(Saved entries)
────────────────────

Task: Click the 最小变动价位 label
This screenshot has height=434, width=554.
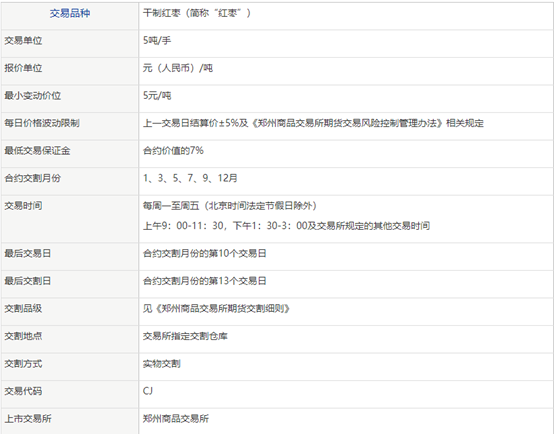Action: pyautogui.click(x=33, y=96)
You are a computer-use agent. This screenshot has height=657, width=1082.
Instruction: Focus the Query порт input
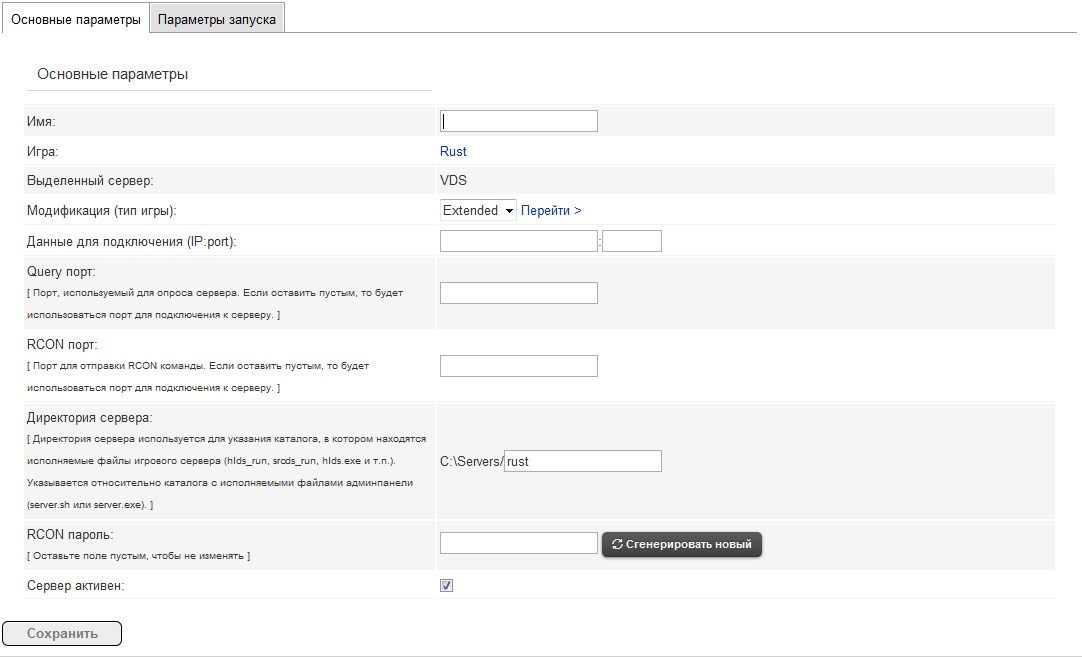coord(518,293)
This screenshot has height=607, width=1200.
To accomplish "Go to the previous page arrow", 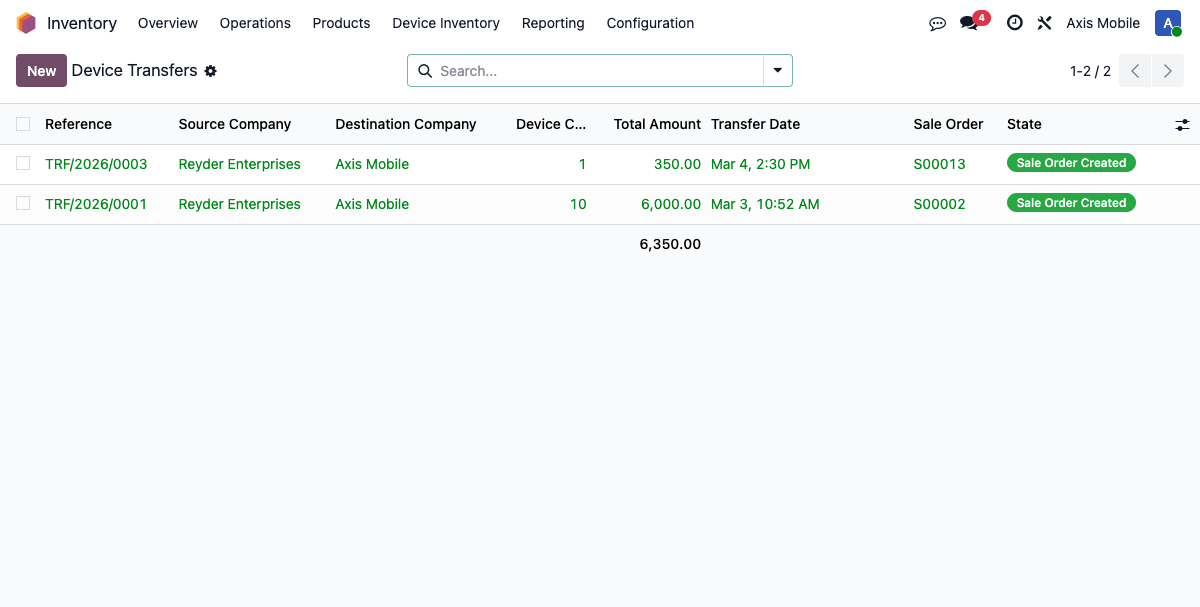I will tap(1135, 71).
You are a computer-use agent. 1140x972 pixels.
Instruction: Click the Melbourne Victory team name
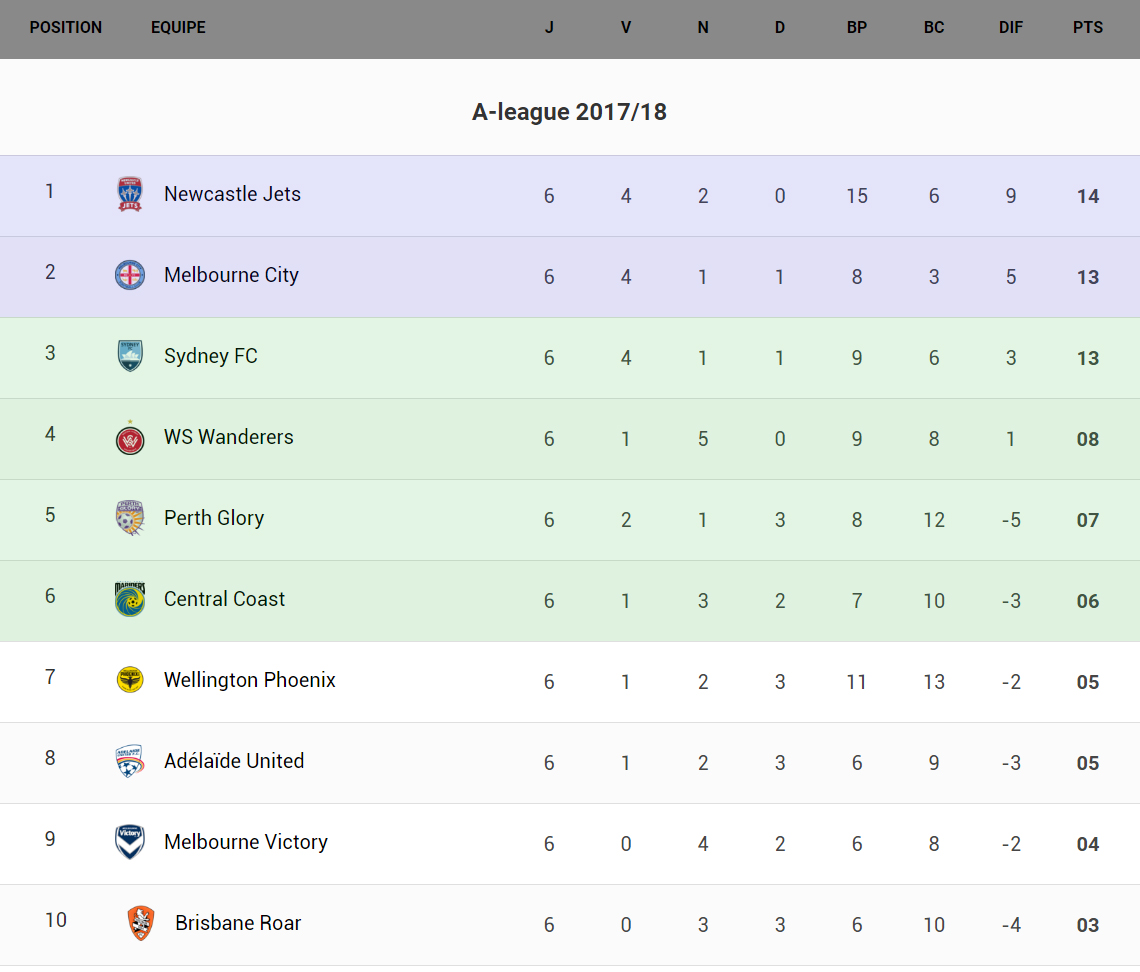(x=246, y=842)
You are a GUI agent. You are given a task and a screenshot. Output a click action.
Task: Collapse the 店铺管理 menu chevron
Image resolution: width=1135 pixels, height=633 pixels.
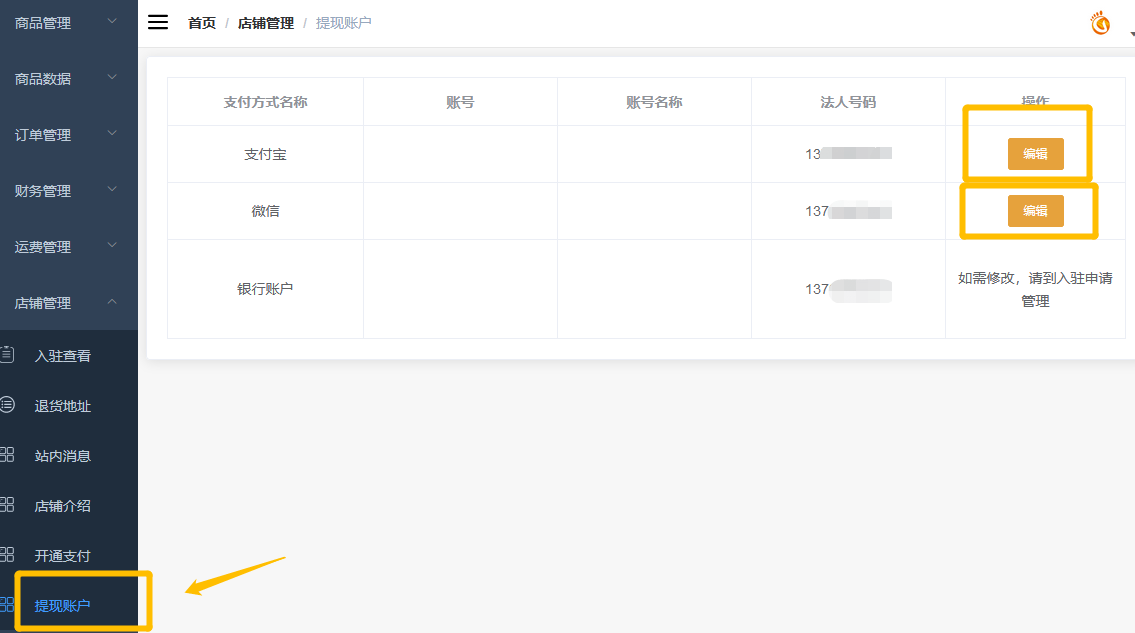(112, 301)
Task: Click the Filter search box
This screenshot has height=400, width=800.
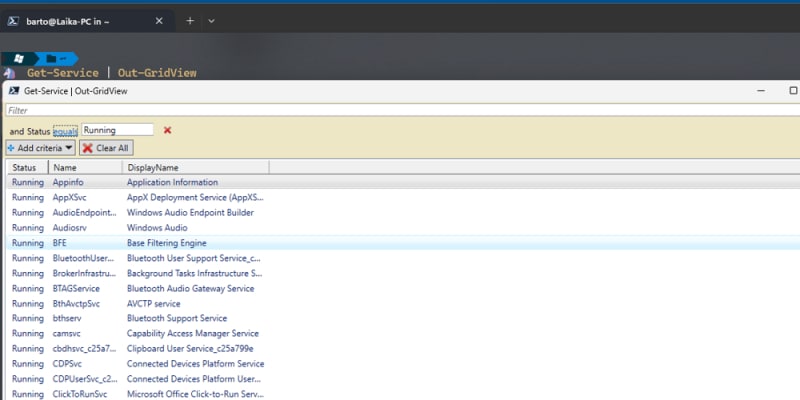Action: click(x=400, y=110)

────────────────────

TASK REQUIREMENTS: From the line containing "Image resolution: width=1135" through the last line of the data above, write out every line word for word, and nothing else. Do not include the pictures.

EXERCISE RESULT:
Image resolution: width=1135 pixels, height=633 pixels.
(112, 301)
Task: Click the Filter search box
This screenshot has height=400, width=800.
Action: click(x=400, y=110)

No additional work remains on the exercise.